The AMD FFT LogiCORE IP can be called within a C++ design using
the library hls_fft.h. This section explains how the
FFT can be configured in your C++ code. An example FFT application can be found in
Vitis-HLS-Introductory-Examples on
GitHub. Starting with v2025.2, a new class-based parameterization replaces the
previous template parameterization method.
The FFT library supports floating-point data types when targeting
Versal devices. The
hls::fft can be called with different parameter lists through
C++ function overloading and template specialization. These overloaded versions of
the fft function use different parameter function
signatures.
Super Sample Rate (SSR) parameters for both fixed-point and floating-point are supported.
To use the FFT in your C++ code:
- Include the hls_fft.h library
- Set the default parameters using the library predefined struct
hls::ip_fft::params_t, or copy it as your own configuration struct (see the code snippet below).Tip: The Vivado LogiCORE IP through its dialog wizard detects and prevents incompatibilities in settings. Check your own configuration struct parameters into these Vivado IP dialogs to avoid unsupported or faulty configurations. - Define the runtime configuration
- Call the FFT functionTip: Because it uses the DATAFLOW pragma or directive, the pipelined execution of an FFT must be in a dataflow loop and not a pipelined loop.
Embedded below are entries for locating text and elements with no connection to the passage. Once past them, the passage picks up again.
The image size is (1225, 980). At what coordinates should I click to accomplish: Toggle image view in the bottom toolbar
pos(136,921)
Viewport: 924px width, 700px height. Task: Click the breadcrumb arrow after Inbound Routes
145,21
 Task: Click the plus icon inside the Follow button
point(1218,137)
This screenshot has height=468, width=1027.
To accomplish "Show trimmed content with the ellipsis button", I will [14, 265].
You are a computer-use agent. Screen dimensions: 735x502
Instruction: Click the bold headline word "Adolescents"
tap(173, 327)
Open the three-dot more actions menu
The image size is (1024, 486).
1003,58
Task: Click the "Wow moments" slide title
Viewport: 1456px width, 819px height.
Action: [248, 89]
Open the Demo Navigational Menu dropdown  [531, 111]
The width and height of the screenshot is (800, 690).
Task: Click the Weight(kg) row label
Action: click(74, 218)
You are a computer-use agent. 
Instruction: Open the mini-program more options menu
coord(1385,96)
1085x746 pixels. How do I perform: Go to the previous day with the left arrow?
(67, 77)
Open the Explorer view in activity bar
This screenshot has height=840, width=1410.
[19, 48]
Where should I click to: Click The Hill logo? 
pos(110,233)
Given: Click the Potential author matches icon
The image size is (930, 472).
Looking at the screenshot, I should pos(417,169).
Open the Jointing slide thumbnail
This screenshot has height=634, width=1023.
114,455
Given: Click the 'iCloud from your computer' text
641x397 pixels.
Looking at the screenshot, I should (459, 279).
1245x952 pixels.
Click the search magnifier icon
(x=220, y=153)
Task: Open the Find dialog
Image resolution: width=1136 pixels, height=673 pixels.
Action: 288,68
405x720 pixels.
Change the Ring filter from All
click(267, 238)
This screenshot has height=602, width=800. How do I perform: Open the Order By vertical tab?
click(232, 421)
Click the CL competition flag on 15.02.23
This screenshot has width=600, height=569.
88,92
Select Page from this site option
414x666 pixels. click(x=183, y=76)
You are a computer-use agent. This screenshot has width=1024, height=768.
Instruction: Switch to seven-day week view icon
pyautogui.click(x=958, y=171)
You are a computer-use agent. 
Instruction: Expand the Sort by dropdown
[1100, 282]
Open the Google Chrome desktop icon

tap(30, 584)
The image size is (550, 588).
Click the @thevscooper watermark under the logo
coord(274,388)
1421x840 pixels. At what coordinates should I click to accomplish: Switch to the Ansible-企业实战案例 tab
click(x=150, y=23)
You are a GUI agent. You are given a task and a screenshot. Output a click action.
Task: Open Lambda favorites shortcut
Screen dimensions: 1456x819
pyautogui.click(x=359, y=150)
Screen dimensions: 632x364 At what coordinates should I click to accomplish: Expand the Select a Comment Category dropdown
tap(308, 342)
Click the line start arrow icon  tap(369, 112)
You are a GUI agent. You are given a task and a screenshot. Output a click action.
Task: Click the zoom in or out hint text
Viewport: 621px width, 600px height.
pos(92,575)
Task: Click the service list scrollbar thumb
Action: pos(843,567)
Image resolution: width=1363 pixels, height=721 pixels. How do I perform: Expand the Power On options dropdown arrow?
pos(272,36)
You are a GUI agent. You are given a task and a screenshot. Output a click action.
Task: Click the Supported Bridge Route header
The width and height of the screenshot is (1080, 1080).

- Optionally, check the runtime status
Each of these steps is discussed in more detail below with code snippets:
First, include the FFT library in the source code. This header file resides in the include directory in the Vitis HLS installation area which is automatically searched when Vitis HLS executes.
#include "hls_fft.h"
Define the static parameters of the FFT such as the input width,
number of channels, type of architecture which do not change dynamically. The FFT
library includes a parameterization struct hls::ip_fft::params_t to initialize all static parameters with default
values.
In the C++ code below, a new user-defined struct
config1 copies the library struct
params_t to inherit all its default
values. Then specific struct parameter values such as output ordering and the widths
of the configuration are overridden. The OVERRIDE macro ensures that the name of the
parameter is not misspelled, a compile error alerts on the mismatch. For
example:
struct config1 : hls::ip_fft::params_t {
OVERRIDE(config_width) = 24; // works as expected
OVERRIDE(config_witdh) = 24; // errors out and suggests correct spelling: "no member named 'config_witdh' in 'hls::ip_fft::params_t'; did you mean 'config_width'?"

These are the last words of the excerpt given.